04 juin 2006
ma nuit de chouette
Est-il un moment plus pénible, dans la vie d'un oiseau de bureau, que le réveil ? Avant même que vous n'ayez ouvert les yeux, alors que vous retardez le plus possible ce premier mouvement fatidique, piquent sur vous tous vos collègues oiseaux dont vous allez sans tarder retrouver les têtes familières. Untel aura mis une cravate à mickeys jaunes, telle autre sera venue en amazone ou en méduse, aucun d'entre eux ne parlera la langue commune aux oiseaux du ciel.
Il fera jour. Les lumières électriques seront allumées tout de même, les néons au plafond passeront leurs tics nerveux aux êtres et aux choses, et le gargouillis de la machine à café imitera les derniers râles d'un agonisant. Ce sera un jour comme un autre, le dernier que vous pourrez supporter en tout cas, le premier, ou presque, d'une longue série qui devrait logiquement se terminer par votre mise à la retraite rapidement suivie de votre mort.
C'est tout cela que vous entrevoyez avant même de voir quoi que ce soit sinon les méandres tantôt noirs et blancs tantôt colorés qu'un projecteur intérieur trace sur l'écran de vos paupières, avant même que l'inconscience vous congédie et vous charge de nouveau du pénible poids de vos membres et de vos pensées.
Il fait jour.

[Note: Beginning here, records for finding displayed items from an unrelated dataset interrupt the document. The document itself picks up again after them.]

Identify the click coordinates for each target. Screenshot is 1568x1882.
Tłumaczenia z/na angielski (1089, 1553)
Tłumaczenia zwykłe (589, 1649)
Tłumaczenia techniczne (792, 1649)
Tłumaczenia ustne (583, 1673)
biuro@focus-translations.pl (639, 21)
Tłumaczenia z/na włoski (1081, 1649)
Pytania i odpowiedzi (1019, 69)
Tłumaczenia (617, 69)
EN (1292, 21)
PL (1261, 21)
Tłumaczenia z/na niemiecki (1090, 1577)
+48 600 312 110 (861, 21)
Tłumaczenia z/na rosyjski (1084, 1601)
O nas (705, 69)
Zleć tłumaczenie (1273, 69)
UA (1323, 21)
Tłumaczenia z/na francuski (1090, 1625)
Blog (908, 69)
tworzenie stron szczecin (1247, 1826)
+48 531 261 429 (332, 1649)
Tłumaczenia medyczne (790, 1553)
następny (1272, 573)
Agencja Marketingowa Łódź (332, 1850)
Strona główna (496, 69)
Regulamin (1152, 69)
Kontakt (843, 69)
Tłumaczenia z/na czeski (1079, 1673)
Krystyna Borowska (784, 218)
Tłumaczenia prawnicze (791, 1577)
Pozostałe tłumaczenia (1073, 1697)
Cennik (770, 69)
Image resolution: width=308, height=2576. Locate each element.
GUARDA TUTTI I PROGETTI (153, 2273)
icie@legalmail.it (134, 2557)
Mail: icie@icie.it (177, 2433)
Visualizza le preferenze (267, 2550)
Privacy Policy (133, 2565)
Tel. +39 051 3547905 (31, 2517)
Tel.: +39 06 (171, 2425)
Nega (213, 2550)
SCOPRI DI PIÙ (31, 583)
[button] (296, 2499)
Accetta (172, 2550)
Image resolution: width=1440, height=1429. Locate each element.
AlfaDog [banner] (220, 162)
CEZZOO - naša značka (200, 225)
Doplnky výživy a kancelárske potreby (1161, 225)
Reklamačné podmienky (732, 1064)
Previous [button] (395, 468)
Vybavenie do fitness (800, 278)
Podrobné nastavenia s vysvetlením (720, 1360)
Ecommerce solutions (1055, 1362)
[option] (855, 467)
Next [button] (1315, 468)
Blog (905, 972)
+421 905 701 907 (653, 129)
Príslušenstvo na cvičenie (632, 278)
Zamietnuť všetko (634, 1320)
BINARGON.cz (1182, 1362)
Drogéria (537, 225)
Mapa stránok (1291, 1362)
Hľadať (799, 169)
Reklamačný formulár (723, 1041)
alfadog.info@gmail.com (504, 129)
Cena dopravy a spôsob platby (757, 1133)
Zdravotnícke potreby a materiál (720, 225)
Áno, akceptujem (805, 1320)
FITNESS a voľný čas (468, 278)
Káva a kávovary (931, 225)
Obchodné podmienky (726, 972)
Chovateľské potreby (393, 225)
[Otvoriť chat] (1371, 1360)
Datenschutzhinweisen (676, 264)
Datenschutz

Votre corps, au fur et à mesure qu'il est rendu au monde diurne, s'alourdit considérablement au point de devenir impossible à mouvoir, il faudrait une grue, il faudrait tout le savoir des anciens Égyptiens pour soulever ne fût-ce qu'un doigt de cette gisante monumentale, de cette masse chaude et immobile, de cette déesse salariée à tête de hibou victime d'une paralysie générale, des ongles aux cils.
Il fait jour.
Comment refermer le cratère qu'on a ouvert en bâillant ? Il ne faut surtout pas croire qu'on est seul à voyager dans un cube transparent, à ne pas pouvoir étendre les jambes, déplier la colonne vertébrale, s'étirer et faire craquer ses os. Les dimensions de la vie ont été mal calculées, le mètre divin était sans doute faussé, il n'y a de place ni pour faire la roue, ni pour s'élancer, ni pour courir. Se mettre debout, ce n'est pas la peine d'y penser, mais avec un peu de force et d'énergie, et à condition d'entrer la tête entre les épaules, on peut tenter de demeurer accroupi.
Il fait beau.
Le jour n'a pas une apparence hideuse : blond et maigrichon, il obéit à des ordres supérieurs.
Il faudrait pouvoir se laver, mais la salle de bains s'est éloignée déraisonnablement pendant la nuit, la pomme de douche pend, défendue, à une distance infranchissable. Je la regarde sans cligner des yeux, jusqu'à ce que des larmes remontent de réservoirs cachés. Oiseau triste, je tente une toilette de chat à l'eau salée.
Le temps passe.
Alors qu'il est trop tard déjà depuis longtemps, que tous les autres oiseaux ont quitté leurs nids familiaux, que leurs enfants sont déjà livrés aux maîtres chanteurs, leurs cafés au lait bus, leurs peaux douchées et frottées énergiquement, puis enduites de lait hydratant, que, sentant le parfum de marque, ils se sont déjà enfermés ponctuellement dans leur prison de jour, je me lance, sans espoir de réussite, à leur poursuite.
Quand j'arrive enfin, exténuée, hagarde, ils sont déjà alignés sur leur barre et me regardent passer, certains se vernissent les griffes d'un rose transparent, d'autres sifflent d'un air réprobateur, tous ont quitté la nuit dans laquelle je suis plongée, ma nuit de chouette qui ne me quitte pas, qui n'enferme que moi.
Il faut alors aller chercher, quelque part au-delà de cette nuit et avant que ne commence le néant, en quelque endroit improbable et lointain, les forces herculéennes qui me permettront de prononcer les mots « bonjour » et « ça va ? ». Une fois cet exploit accompli, une fois le fond de la mine atteint et vidé de ses dernières ressources naturelles, le reste n'est plus qu'une longue attente, et le soir finit toujours par arriver.